Numa perspectiva voltada para o contexto brasileiro, considerando a inserção do tema em sua legislação vigente, vale questionar: a judicialização do conceito pode ser construtiva nos casos de conflitos familiares decorrentes de uma separação? Que riscos podem ser oferecidos na aplicação da lei?
A partir dessas interrogações, seguem algumas considerações a respeito do conceito de alienação parental e suas implicações.
ALIENAÇÃO PARENTAL
Ao tratar-se da alienação parental enquanto tema, vale lembrar que no Brasil o fenômeno ganha relevo durante um desdobramento sócio-histórico dos conceitos de família.

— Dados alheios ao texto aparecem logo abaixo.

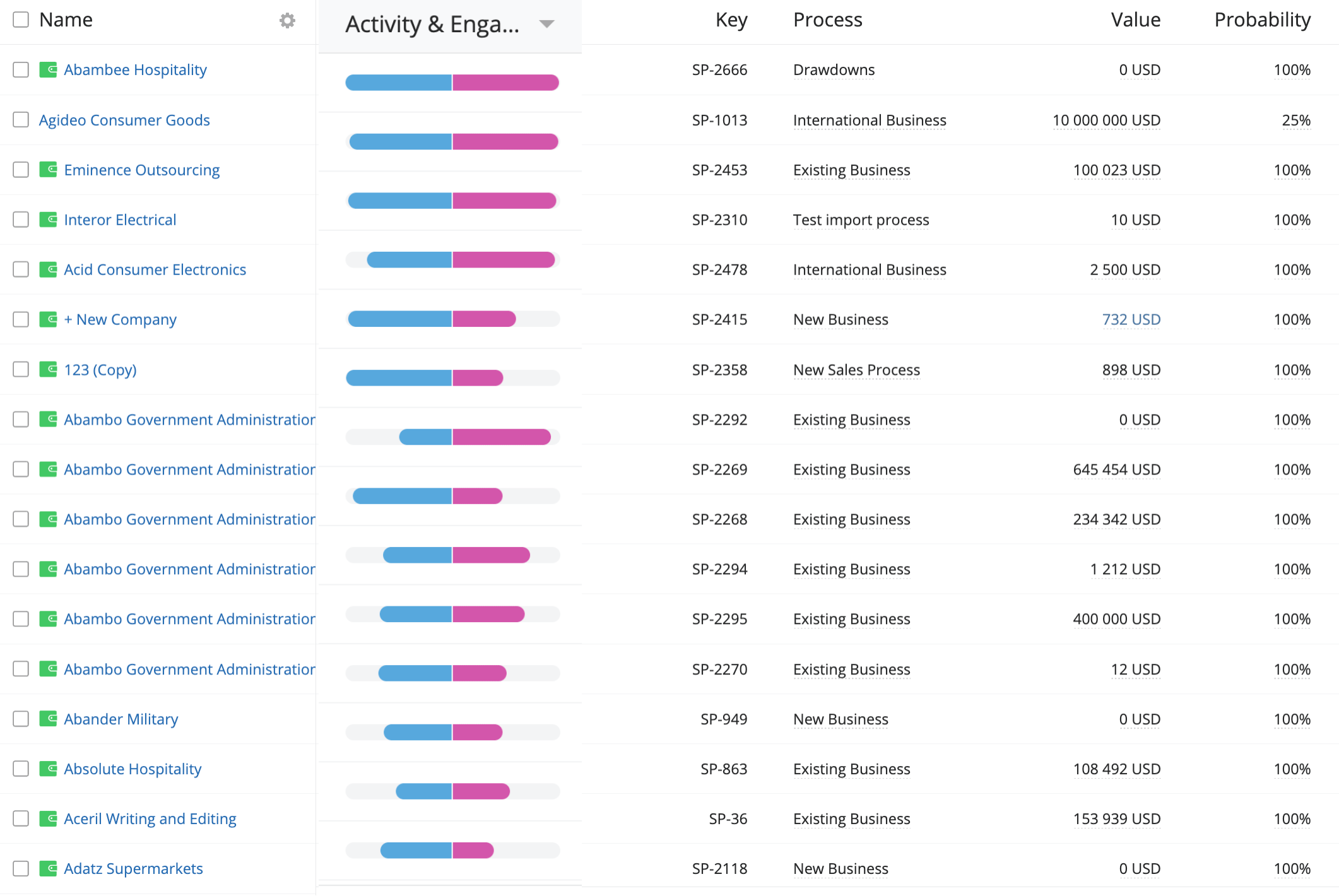Sort by the Probability column header

pos(1262,20)
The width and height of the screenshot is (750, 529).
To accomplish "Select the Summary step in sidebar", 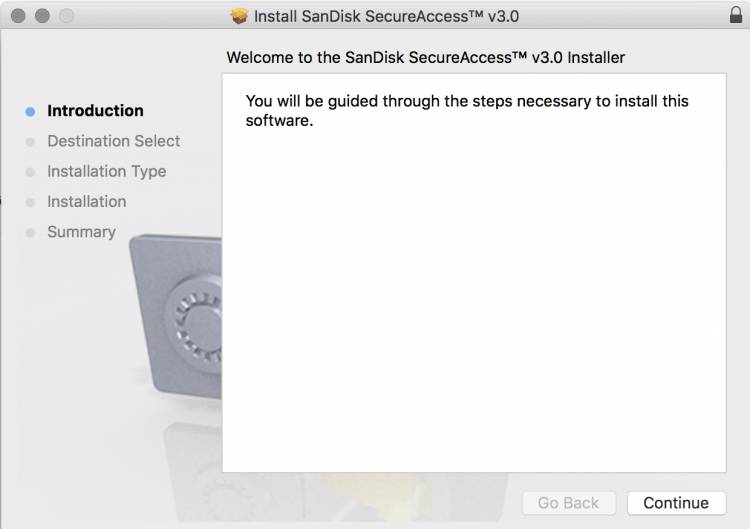I will coord(81,231).
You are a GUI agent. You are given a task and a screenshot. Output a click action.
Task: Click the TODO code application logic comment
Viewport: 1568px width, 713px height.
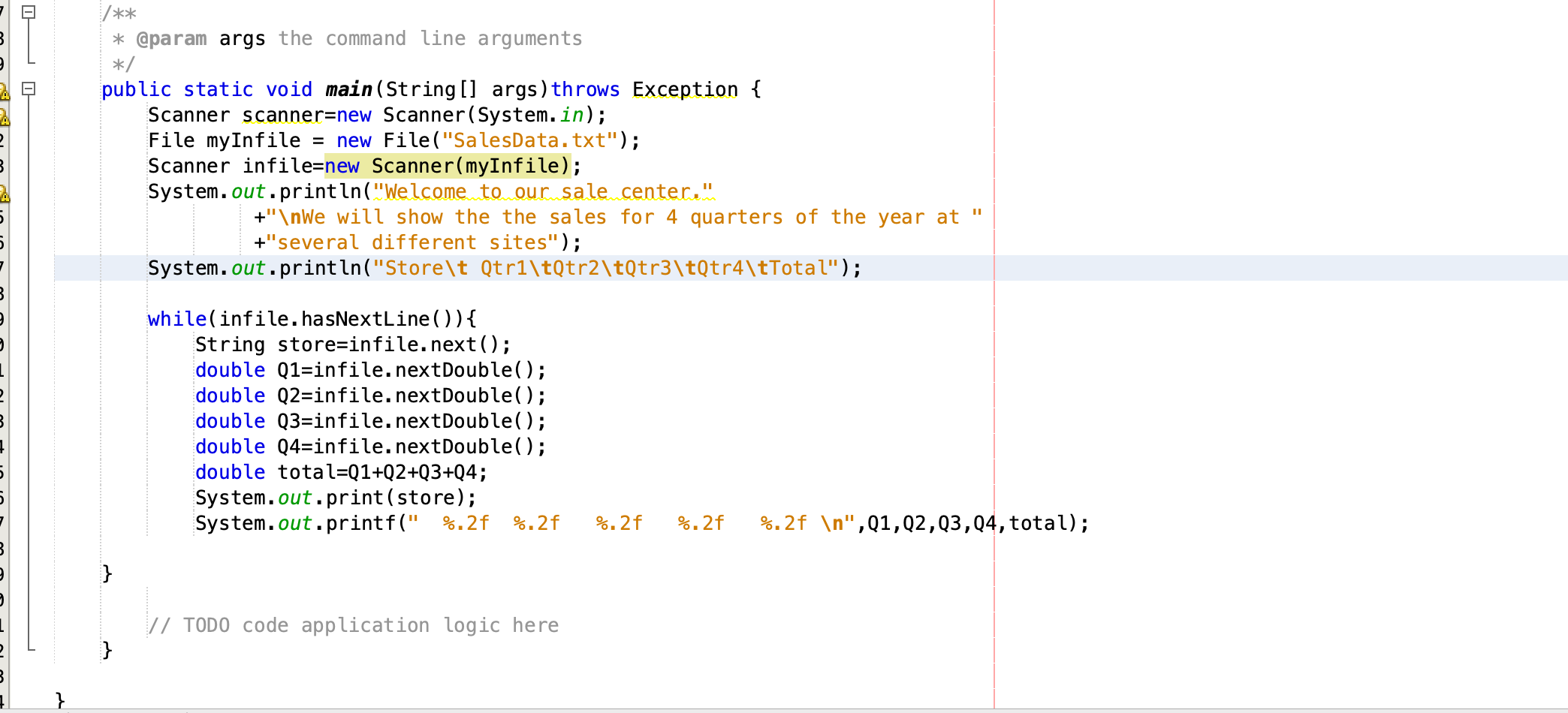click(x=353, y=624)
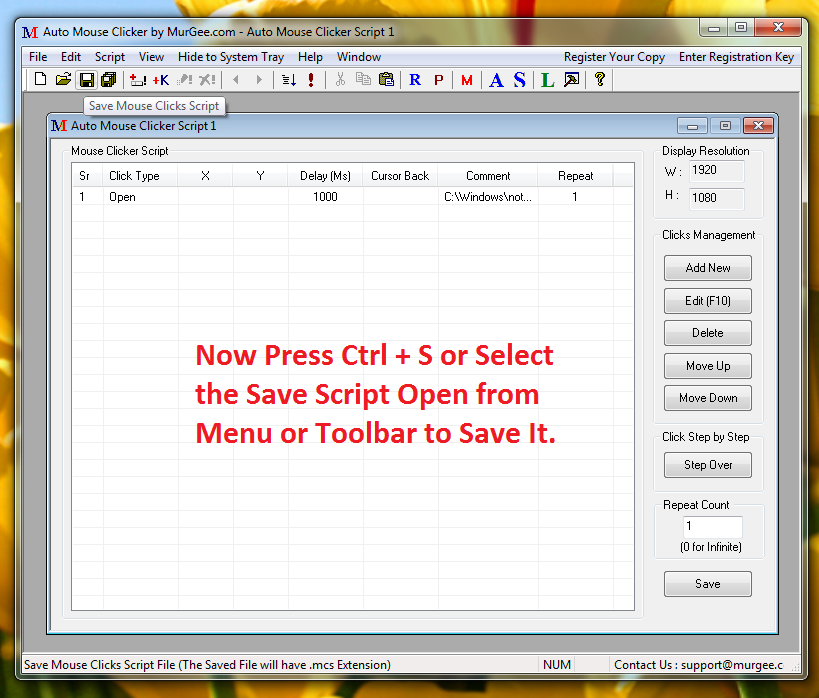Select Hide to System Tray

230,57
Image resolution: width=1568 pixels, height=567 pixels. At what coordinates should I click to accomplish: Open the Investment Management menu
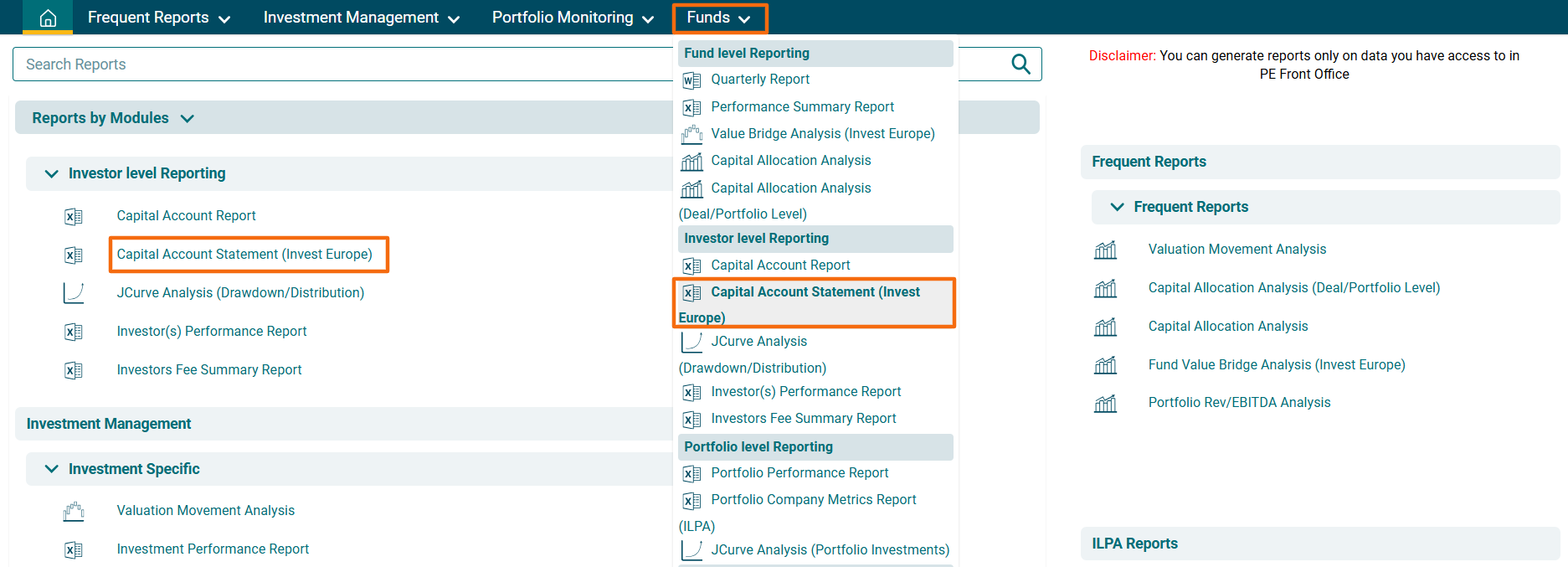click(361, 18)
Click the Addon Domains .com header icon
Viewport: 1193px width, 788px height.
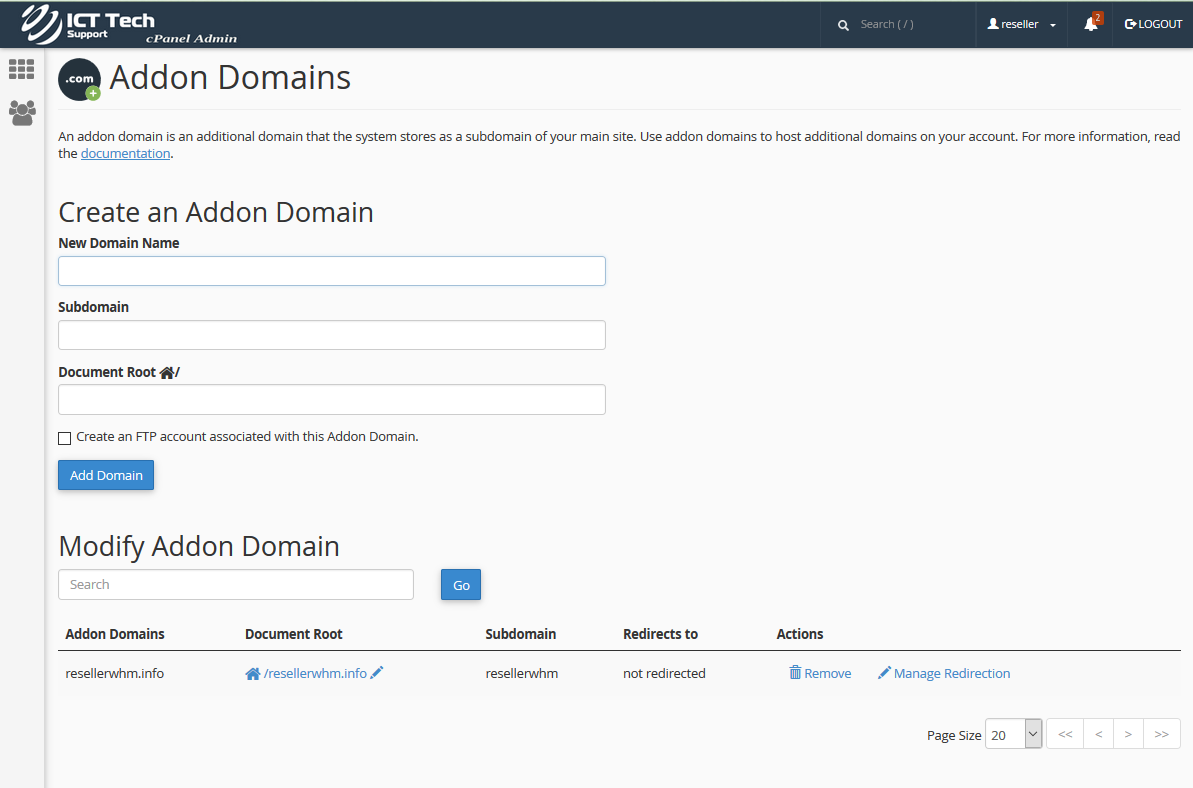[x=80, y=80]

A legislação brasileira passou por uma série de transformações marcadas por características inerentes às suas épocas. Ainda no período colonial, o Código Civil Português – legislação vigente na época – não reconhecia, por exemplo, o casamento de protestantes e judeus. Na estreia da inquisição portuguesa no Brasil, a partir de 1591, ocorreu um rastro de amedrontamento que rompeu as relações de solidariedade cotidiana que unia, inclusive através do matrimônio, os chamados cristãos-velhos a cristãos-novos, estes assim denominados por se tratarem de judeus que chegaram ao Brasil envolvidos com a economia açucareira e foram compulsoriamente convertidos ao cristianismo, o que representava uma ameaça ao Santo Ofício sob a suspeita de continuarem professando o judaísmo em sinagogas domésticas.
Somente após a Proclamação da República, os casamentos realizados na esfera civil, com reconhecimento de autoridades competentes, ganharam legitimidade por parte do Estado, rompendo assim com a jurisdição eclesiástica. O Código Civil de 1916 consolidou a família enquanto união embasada legalmente através do casamento civil, com repúdio ao concubinato, e instituiu o pátrio poder. A separação, conforme o Código, ocorria somente através do desquite, sob uma lógica de culpa que considerava apenas a separação de corpos, mas preservava o matrimônio, consequentemente levando ao celibato forçado. A guarda dos filhos era concedida ao genitor julgado “inocente” e, caso ambos fossem “culpados”, as filhas menores e os filhos com até seis anos de idade ficavam sob guarda da mãe, cabendo decisões distintas somente em casos julgados como graves, de cunho caracteristicamente morais. O Estatuto da Mulher Casada, de 1962, concedeu plena capacidade jurídica à mulher, garantindo-a direito de decisão sobre o patrimônio e os filhos, porém ainda considerando-a como uma colaboradora e o homem como o chefe da família.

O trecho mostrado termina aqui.